There was a time when I knew London quite well- parts of it anyway. These days I rarely get any closer than Greenwich or the Elizabeth II bridge at Dartford. I can't exactly approve of the Shard or the towers of Canary Wharf- monuments to capital that they are- but they do look splendid from a distance.
I've just finished Emeric Pressburger's long neglected and now reprinted novel The Glass Pearls- first published in 1966- and it has brought back memories of the London of my youth- gritty, cheap, smelling of dust and petrol, with the war damage still being undone and the modernist buildings going up and catching the eye because they were still rare. Pressburger's characters inhabit seedy lodgings with shared bathrooms and kitchens- attend concerts at the Royal Festival Hall and treat themselves to an "expensive" speciality duck dish which costs them all of 12/6- which is just over 50p in today's money. They go to a "Twist Club"- where young trendies gyrate grimly and the central character- who must be in his mid fifties- passes out from the cultural overload.

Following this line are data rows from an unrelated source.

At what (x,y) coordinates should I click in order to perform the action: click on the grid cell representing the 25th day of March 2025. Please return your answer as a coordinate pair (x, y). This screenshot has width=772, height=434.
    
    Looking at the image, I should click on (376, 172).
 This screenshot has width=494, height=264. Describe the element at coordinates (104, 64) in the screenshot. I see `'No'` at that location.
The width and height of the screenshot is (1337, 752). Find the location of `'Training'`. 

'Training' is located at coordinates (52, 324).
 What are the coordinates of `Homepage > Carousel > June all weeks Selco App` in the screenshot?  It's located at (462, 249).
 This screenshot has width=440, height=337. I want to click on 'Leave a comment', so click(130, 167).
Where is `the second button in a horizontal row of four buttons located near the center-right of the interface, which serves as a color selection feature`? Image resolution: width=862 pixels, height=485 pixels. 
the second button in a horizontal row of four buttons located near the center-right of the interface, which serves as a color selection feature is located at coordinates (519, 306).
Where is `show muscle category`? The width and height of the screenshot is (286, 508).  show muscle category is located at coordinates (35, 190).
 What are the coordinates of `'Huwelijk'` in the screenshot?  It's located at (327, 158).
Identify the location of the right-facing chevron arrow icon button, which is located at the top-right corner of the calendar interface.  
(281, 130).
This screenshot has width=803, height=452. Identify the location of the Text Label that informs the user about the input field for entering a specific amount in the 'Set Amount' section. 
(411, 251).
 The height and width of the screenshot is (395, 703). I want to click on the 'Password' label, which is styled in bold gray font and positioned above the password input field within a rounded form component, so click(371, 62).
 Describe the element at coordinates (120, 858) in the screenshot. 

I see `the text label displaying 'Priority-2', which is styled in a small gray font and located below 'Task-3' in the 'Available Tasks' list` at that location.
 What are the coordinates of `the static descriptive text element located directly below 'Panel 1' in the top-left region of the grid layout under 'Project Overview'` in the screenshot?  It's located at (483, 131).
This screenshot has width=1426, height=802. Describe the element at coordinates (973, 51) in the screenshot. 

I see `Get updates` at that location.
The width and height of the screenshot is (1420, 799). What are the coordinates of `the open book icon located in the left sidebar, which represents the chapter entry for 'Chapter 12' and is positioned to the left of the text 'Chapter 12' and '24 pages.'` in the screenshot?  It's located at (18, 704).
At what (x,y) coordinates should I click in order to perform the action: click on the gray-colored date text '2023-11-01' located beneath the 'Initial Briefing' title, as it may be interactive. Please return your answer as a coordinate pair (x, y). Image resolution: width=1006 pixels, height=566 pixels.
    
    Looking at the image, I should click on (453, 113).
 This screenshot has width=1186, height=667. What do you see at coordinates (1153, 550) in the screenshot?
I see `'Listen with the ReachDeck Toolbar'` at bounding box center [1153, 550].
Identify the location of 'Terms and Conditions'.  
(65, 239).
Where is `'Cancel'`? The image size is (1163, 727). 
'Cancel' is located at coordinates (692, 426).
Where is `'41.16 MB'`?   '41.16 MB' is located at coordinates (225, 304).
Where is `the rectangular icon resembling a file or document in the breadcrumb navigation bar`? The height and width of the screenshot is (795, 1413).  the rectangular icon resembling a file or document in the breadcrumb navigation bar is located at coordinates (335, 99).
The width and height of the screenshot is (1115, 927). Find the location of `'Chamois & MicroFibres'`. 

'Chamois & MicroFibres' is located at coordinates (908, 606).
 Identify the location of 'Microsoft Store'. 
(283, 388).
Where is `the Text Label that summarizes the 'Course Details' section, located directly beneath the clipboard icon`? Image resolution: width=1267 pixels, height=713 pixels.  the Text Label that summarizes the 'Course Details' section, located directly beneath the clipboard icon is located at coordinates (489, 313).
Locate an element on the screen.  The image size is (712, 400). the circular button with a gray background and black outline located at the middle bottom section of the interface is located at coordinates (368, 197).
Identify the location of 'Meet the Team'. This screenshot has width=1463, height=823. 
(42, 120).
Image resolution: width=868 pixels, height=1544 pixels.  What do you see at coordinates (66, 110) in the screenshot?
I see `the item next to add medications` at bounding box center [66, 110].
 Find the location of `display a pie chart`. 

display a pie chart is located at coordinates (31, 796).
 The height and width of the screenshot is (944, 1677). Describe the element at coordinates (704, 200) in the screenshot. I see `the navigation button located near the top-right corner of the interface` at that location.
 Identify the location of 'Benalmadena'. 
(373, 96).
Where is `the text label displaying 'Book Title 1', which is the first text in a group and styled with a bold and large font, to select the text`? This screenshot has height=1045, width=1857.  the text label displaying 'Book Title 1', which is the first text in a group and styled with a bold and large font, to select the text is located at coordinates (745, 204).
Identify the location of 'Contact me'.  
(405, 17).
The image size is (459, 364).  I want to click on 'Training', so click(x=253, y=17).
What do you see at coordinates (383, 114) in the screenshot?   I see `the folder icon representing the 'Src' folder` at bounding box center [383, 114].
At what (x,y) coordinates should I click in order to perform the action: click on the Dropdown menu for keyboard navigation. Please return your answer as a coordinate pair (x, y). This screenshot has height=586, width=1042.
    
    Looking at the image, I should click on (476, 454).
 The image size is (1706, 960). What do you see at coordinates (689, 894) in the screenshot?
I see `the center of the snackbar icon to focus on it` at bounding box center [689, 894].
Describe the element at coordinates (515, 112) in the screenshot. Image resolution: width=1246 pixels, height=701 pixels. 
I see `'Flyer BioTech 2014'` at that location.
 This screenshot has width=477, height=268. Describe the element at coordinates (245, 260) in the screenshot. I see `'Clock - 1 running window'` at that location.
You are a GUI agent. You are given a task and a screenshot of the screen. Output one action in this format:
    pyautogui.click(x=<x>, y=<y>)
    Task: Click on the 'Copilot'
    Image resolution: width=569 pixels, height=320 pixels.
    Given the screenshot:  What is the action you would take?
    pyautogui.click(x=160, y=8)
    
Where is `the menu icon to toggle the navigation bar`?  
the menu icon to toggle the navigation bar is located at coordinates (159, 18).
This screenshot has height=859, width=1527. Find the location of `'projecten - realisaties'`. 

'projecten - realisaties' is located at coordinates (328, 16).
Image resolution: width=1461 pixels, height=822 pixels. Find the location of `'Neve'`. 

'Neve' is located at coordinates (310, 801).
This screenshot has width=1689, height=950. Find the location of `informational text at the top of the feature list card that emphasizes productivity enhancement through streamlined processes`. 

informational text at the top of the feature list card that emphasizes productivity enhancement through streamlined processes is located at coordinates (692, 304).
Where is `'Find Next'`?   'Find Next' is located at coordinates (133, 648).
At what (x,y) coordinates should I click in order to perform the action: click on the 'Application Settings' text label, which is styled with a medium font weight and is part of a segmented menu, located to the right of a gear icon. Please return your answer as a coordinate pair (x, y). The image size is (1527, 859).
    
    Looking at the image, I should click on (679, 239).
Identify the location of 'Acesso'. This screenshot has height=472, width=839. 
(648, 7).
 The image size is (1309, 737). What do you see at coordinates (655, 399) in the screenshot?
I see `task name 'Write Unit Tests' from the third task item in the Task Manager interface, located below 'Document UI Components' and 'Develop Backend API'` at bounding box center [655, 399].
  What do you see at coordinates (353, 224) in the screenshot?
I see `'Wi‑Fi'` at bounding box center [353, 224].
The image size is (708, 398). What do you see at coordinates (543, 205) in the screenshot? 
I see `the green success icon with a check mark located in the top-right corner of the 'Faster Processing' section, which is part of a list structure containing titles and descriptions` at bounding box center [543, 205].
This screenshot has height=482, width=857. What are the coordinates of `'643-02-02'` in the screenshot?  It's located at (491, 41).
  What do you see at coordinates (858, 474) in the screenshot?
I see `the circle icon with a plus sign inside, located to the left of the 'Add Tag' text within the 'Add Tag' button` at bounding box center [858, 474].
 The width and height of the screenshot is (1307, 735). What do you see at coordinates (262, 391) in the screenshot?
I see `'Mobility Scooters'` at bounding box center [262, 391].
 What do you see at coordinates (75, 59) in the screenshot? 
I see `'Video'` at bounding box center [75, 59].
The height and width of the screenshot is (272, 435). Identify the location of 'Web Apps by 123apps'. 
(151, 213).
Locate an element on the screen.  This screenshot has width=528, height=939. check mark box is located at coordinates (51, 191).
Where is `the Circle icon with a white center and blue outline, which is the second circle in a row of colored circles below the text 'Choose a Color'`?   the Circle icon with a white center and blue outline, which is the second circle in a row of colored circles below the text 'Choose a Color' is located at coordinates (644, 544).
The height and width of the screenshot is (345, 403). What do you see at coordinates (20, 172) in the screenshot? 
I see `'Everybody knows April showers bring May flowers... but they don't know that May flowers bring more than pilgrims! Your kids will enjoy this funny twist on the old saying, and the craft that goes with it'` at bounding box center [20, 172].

I'm not going to say, "those were the days" because they weren't particularly. Pressburger's London isn't modern London but neither is it the London of the Blitz, or Dickens' London, or Pepys'. Great cities are in a constant state of flux. A handful of monuments resist the current and everything else is always changing. Did I love the London of my youth? I'm not sure I'd have said so at the time; it was just a place I went watch European movies and generally mooch around- and it usually sent me home with a migraine headache- but it seems that I love it now.